▶ [REQUIRED WORK] Rewrite everything from the line containing "The height and" down to the line containing "click(1455, 574)", substituting "Camera" for "Phone" and leaving all else unchanged.

## Start RECORDS SHOWN

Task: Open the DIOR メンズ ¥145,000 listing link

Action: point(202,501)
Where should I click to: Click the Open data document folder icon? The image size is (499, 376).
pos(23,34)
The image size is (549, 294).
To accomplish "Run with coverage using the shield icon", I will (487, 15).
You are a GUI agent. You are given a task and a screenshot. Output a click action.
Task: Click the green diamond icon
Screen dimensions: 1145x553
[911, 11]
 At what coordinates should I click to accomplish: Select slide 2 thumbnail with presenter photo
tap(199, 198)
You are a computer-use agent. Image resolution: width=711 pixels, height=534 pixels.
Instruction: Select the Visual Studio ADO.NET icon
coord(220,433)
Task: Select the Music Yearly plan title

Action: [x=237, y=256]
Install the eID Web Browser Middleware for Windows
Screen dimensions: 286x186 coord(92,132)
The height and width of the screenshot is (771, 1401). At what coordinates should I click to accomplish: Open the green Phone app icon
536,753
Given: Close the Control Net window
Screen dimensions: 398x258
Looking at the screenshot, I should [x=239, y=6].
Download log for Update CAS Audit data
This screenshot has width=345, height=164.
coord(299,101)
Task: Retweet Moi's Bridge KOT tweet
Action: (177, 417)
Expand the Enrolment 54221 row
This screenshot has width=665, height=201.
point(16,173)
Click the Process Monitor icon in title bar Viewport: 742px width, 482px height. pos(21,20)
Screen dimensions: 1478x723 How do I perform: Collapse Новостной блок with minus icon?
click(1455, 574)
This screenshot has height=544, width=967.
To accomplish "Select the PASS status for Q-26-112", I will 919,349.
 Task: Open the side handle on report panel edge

## End RECORDS SHOWN

▶ [EXPECTED ANSWER]
The height and width of the screenshot is (771, 1401). At what coordinates should I click to accomplish: Open the green Camera app icon
536,753
Given: Close the Control Net window
Screen dimensions: 398x258
Looking at the screenshot, I should [x=239, y=6].
Download log for Update CAS Audit data
This screenshot has width=345, height=164.
coord(299,101)
Task: Retweet Moi's Bridge KOT tweet
Action: (177, 417)
Expand the Enrolment 54221 row
This screenshot has width=665, height=201.
point(16,173)
Click the Process Monitor icon in title bar Viewport: 742px width, 482px height. pos(21,20)
Screen dimensions: 1478x723 How do I perform: Collapse Новостной блок with minus icon?
click(1455, 574)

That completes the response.